David Shimer is an American journalist, author, and foreign policy analyst. He served on the White House National Security Council (NSC) during the Biden administration.

== Early life ==

Shimer graduated from Yale University with bachelor's and master's degrees in history. While at Yale, he was the editor in chief of the Yale Daily News.

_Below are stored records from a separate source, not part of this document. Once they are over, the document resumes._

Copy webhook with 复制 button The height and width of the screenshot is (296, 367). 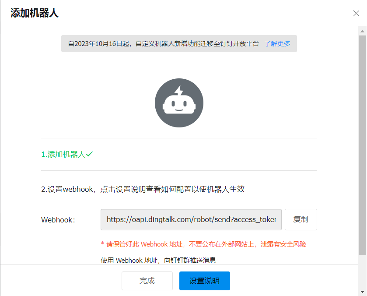coord(301,220)
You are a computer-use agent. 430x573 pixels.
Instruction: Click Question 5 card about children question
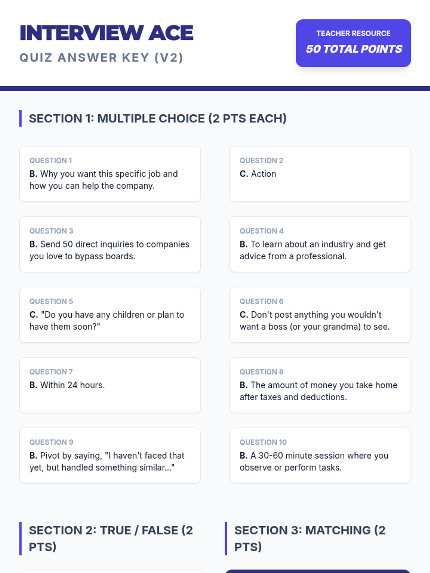pyautogui.click(x=110, y=315)
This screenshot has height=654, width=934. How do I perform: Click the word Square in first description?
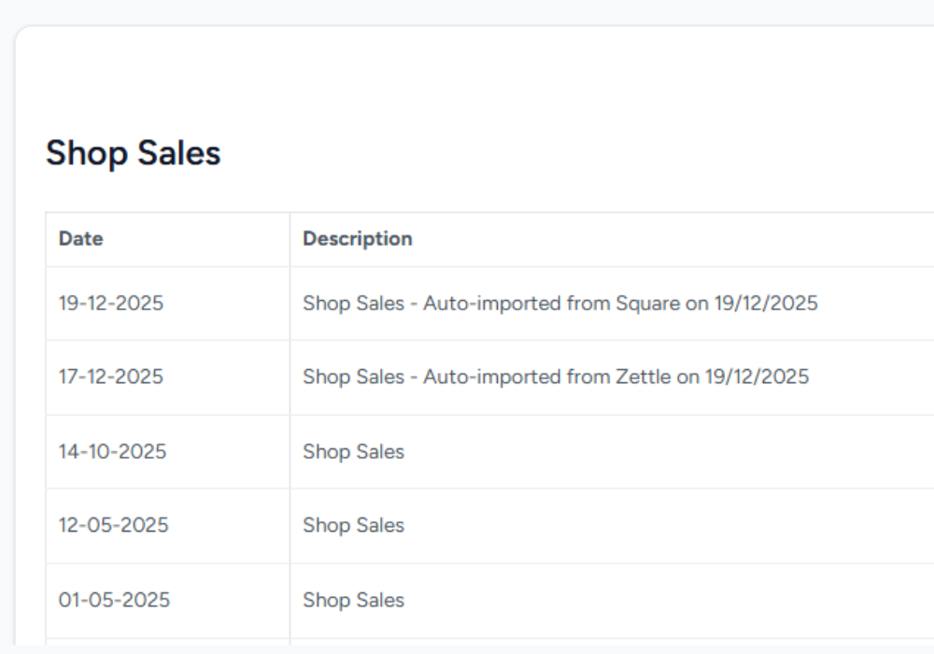648,304
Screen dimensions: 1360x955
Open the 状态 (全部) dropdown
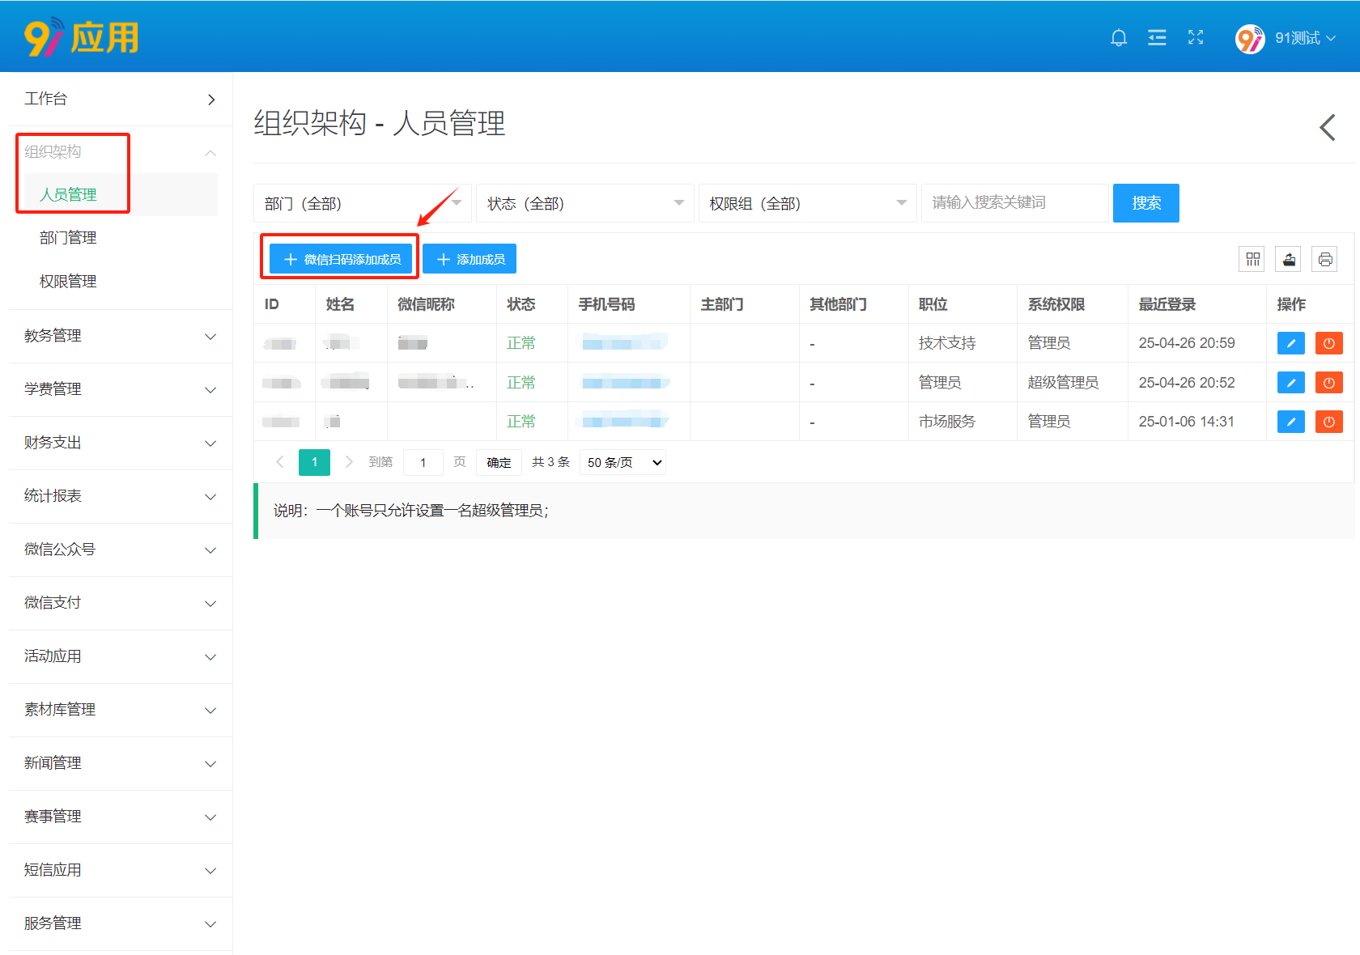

In 2018, he received a Marshall Scholarship and attended the University of Oxford, where he received a doctorate in international relations.

== Career ==
In 2017 and 2018, Shimer reported articles for The New York Times from Germany, the Netherlands, Belgium, and the United Kingdom. In June 2020, he published the book Rigged: America, Russia, and One Hundred Years of Covert Electoral Interference (Knopf), a global history of foreign election interference. The New York Times, in its review of Rigged, said the book was "extraordinary and gripping" and had "the insight of a superb work of history." Rigged was also positively reviewed by NPR and The Guardian.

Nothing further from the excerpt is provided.